### Your task
Copy out all the entries word for word.
= Beginning of Section =
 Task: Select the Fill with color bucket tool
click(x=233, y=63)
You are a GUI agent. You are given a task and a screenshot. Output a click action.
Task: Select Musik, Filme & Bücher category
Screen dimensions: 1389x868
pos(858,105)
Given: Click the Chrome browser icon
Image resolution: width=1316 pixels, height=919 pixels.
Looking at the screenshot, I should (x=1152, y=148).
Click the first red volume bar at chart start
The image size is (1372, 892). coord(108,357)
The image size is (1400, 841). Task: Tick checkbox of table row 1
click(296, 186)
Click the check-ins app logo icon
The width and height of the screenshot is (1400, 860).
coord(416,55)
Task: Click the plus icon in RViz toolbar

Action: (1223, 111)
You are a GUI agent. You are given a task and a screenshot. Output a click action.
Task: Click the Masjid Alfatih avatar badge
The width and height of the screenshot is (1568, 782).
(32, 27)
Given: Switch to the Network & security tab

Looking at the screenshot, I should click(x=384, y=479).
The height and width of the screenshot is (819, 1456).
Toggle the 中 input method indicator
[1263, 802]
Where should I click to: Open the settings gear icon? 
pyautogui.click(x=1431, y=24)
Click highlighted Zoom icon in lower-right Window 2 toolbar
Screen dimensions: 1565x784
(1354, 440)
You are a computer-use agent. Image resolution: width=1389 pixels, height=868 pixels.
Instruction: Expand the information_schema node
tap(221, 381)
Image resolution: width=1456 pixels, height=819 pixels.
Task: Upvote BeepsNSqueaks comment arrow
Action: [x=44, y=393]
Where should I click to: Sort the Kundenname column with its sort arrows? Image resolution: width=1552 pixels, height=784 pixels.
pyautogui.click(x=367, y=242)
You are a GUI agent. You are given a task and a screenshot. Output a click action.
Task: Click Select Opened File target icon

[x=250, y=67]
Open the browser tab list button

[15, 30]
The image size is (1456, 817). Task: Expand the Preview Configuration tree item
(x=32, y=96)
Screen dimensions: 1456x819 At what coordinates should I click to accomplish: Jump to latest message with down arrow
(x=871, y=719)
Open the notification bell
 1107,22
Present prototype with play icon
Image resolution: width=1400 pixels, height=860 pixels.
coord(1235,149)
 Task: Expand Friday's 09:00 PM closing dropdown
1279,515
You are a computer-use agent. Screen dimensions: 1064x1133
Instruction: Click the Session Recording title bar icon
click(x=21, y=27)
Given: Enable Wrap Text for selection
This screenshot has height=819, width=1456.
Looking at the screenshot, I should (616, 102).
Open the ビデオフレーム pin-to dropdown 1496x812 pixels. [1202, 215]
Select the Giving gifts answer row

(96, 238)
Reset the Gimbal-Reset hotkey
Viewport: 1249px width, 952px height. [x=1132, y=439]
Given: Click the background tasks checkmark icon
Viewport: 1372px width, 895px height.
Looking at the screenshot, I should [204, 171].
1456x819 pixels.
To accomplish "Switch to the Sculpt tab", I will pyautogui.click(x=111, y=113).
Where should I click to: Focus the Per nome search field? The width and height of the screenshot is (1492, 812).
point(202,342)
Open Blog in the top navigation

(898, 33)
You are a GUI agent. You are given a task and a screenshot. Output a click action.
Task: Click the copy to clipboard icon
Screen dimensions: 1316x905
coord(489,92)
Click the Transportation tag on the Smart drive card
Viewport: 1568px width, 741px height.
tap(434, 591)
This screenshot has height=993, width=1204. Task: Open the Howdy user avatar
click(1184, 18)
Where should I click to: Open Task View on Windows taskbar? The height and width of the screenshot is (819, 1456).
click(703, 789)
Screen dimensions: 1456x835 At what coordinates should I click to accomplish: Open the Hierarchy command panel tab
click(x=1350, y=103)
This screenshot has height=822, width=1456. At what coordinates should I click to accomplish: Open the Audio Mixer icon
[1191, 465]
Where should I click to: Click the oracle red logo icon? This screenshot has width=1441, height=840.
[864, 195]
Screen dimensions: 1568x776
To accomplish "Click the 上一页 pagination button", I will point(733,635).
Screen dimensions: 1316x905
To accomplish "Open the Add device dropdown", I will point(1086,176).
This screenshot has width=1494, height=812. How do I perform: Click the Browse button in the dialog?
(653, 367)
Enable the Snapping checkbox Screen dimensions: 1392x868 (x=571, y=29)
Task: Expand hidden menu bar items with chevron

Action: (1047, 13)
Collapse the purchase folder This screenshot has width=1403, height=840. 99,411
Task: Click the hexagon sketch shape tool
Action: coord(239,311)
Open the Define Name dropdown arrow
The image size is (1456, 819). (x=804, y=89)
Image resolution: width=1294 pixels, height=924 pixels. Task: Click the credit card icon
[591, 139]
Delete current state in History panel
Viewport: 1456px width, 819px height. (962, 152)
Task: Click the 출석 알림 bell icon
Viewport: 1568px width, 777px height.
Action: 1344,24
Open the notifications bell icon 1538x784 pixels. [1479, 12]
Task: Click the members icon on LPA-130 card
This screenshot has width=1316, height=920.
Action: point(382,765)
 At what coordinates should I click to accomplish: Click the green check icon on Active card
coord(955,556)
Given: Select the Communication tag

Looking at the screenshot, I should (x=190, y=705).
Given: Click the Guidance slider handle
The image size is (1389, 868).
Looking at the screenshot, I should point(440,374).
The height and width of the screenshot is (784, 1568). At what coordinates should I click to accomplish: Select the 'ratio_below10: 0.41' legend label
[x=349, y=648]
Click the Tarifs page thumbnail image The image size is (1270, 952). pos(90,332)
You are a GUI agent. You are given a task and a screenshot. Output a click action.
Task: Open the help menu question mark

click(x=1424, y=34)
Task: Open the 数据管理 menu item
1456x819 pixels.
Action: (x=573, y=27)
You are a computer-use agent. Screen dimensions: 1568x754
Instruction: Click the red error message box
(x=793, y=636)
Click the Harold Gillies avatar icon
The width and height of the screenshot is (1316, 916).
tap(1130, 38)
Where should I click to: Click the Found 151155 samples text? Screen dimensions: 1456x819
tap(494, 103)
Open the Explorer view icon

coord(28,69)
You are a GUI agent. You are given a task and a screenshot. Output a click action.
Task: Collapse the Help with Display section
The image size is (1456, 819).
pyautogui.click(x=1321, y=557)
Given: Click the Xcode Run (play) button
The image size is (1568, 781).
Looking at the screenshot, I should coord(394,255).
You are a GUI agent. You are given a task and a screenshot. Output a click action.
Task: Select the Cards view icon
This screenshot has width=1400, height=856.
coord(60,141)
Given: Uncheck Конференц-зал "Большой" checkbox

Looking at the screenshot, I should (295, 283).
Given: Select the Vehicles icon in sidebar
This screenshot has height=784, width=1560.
= End of Section =
### Solution to the problem
 Task: Select the Fill with color bucket tool
click(x=233, y=63)
You are a GUI agent. You are given a task and a screenshot. Output a click action.
Task: Select Musik, Filme & Bücher category
Screen dimensions: 1389x868
pos(858,105)
Given: Click the Chrome browser icon
Image resolution: width=1316 pixels, height=919 pixels.
Looking at the screenshot, I should (x=1152, y=148).
Click the first red volume bar at chart start
The image size is (1372, 892). coord(108,357)
The image size is (1400, 841). Task: Tick checkbox of table row 1
click(296, 186)
Click the check-ins app logo icon
The width and height of the screenshot is (1400, 860).
coord(416,55)
Task: Click the plus icon in RViz toolbar

Action: (1223, 111)
You are a GUI agent. You are given a task and a screenshot. Output a click action.
Task: Click the Masjid Alfatih avatar badge
The width and height of the screenshot is (1568, 782).
(32, 27)
Given: Switch to the Network & security tab

Looking at the screenshot, I should click(x=384, y=479).
The height and width of the screenshot is (819, 1456).
Toggle the 中 input method indicator
[1263, 802]
Where should I click to: Open the settings gear icon? 
pyautogui.click(x=1431, y=24)
Click highlighted Zoom icon in lower-right Window 2 toolbar
Screen dimensions: 1565x784
(1354, 440)
You are a computer-use agent. Image resolution: width=1389 pixels, height=868 pixels.
Instruction: Expand the information_schema node
tap(221, 381)
Image resolution: width=1456 pixels, height=819 pixels.
Task: Upvote BeepsNSqueaks comment arrow
Action: [x=44, y=393]
Where should I click to: Sort the Kundenname column with its sort arrows? Image resolution: width=1552 pixels, height=784 pixels.
pyautogui.click(x=367, y=242)
You are a GUI agent. You are given a task and a screenshot. Output a click action.
Task: Click Select Opened File target icon

[x=250, y=67]
Open the browser tab list button

[15, 30]
The image size is (1456, 817). Task: Expand the Preview Configuration tree item
(x=32, y=96)
Screen dimensions: 1456x819 At what coordinates should I click to accomplish: Jump to latest message with down arrow
(x=871, y=719)
Open the notification bell
 1107,22
Present prototype with play icon
Image resolution: width=1400 pixels, height=860 pixels.
coord(1235,149)
 Task: Expand Friday's 09:00 PM closing dropdown
1279,515
You are a computer-use agent. Screen dimensions: 1064x1133
Instruction: Click the Session Recording title bar icon
click(x=21, y=27)
Given: Enable Wrap Text for selection
This screenshot has height=819, width=1456.
Looking at the screenshot, I should (616, 102).
Open the ビデオフレーム pin-to dropdown 1496x812 pixels. [1202, 215]
Select the Giving gifts answer row

(96, 238)
Reset the Gimbal-Reset hotkey
Viewport: 1249px width, 952px height. [x=1132, y=439]
Given: Click the background tasks checkmark icon
Viewport: 1372px width, 895px height.
Looking at the screenshot, I should [204, 171].
1456x819 pixels.
To accomplish "Switch to the Sculpt tab", I will pyautogui.click(x=111, y=113).
Where should I click to: Focus the Per nome search field? The width and height of the screenshot is (1492, 812).
point(202,342)
Open Blog in the top navigation

(898, 33)
You are a GUI agent. You are given a task and a screenshot. Output a click action.
Task: Click the copy to clipboard icon
Screen dimensions: 1316x905
coord(489,92)
Click the Transportation tag on the Smart drive card
Viewport: 1568px width, 741px height.
tap(434, 591)
This screenshot has height=993, width=1204. Task: Open the Howdy user avatar
click(1184, 18)
Where should I click to: Open Task View on Windows taskbar? The height and width of the screenshot is (819, 1456).
click(703, 789)
Screen dimensions: 1456x835 At what coordinates should I click to accomplish: Open the Hierarchy command panel tab
click(x=1350, y=103)
This screenshot has height=822, width=1456. At what coordinates should I click to accomplish: Open the Audio Mixer icon
[1191, 465]
Where should I click to: Click the oracle red logo icon? This screenshot has width=1441, height=840.
[864, 195]
Screen dimensions: 1568x776
To accomplish "Click the 上一页 pagination button", I will point(733,635).
Screen dimensions: 1316x905
To accomplish "Open the Add device dropdown", I will point(1086,176).
This screenshot has width=1494, height=812. How do I perform: Click the Browse button in the dialog?
(653, 367)
Enable the Snapping checkbox Screen dimensions: 1392x868 (x=571, y=29)
Task: Expand hidden menu bar items with chevron

Action: (1047, 13)
Collapse the purchase folder This screenshot has width=1403, height=840. 99,411
Task: Click the hexagon sketch shape tool
Action: coord(239,311)
Open the Define Name dropdown arrow
The image size is (1456, 819). (x=804, y=89)
Image resolution: width=1294 pixels, height=924 pixels. Task: Click the credit card icon
[591, 139]
Delete current state in History panel
Viewport: 1456px width, 819px height. (962, 152)
Task: Click the 출석 알림 bell icon
Viewport: 1568px width, 777px height.
Action: 1344,24
Open the notifications bell icon 1538x784 pixels. [1479, 12]
Task: Click the members icon on LPA-130 card
This screenshot has width=1316, height=920.
Action: point(382,765)
 At what coordinates should I click to accomplish: Click the green check icon on Active card
coord(955,556)
Given: Select the Communication tag

Looking at the screenshot, I should (x=190, y=705).
Given: Click the Guidance slider handle
The image size is (1389, 868).
Looking at the screenshot, I should point(440,374).
The height and width of the screenshot is (784, 1568). At what coordinates should I click to accomplish: Select the 'ratio_below10: 0.41' legend label
[x=349, y=648]
Click the Tarifs page thumbnail image The image size is (1270, 952). pos(90,332)
You are a GUI agent. You are given a task and a screenshot. Output a click action.
Task: Open the help menu question mark

click(x=1424, y=34)
Task: Open the 数据管理 menu item
1456x819 pixels.
Action: (x=573, y=27)
You are a computer-use agent. Screen dimensions: 1568x754
Instruction: Click the red error message box
(x=793, y=636)
Click the Harold Gillies avatar icon
The width and height of the screenshot is (1316, 916).
tap(1130, 38)
Where should I click to: Click the Found 151155 samples text? Screen dimensions: 1456x819
tap(494, 103)
Open the Explorer view icon

coord(28,69)
You are a GUI agent. You are given a task and a screenshot. Output a click action.
Task: Collapse the Help with Display section
The image size is (1456, 819).
pyautogui.click(x=1321, y=557)
Given: Click the Xcode Run (play) button
The image size is (1568, 781).
Looking at the screenshot, I should coord(394,255).
You are a GUI agent. You are given a task and a screenshot. Output a click action.
Task: Select the Cards view icon
This screenshot has width=1400, height=856.
coord(60,141)
Given: Uncheck Конференц-зал "Большой" checkbox

Looking at the screenshot, I should (295, 283).
Given: Select the Vehicles icon in sidebar
This screenshot has height=784, width=1560.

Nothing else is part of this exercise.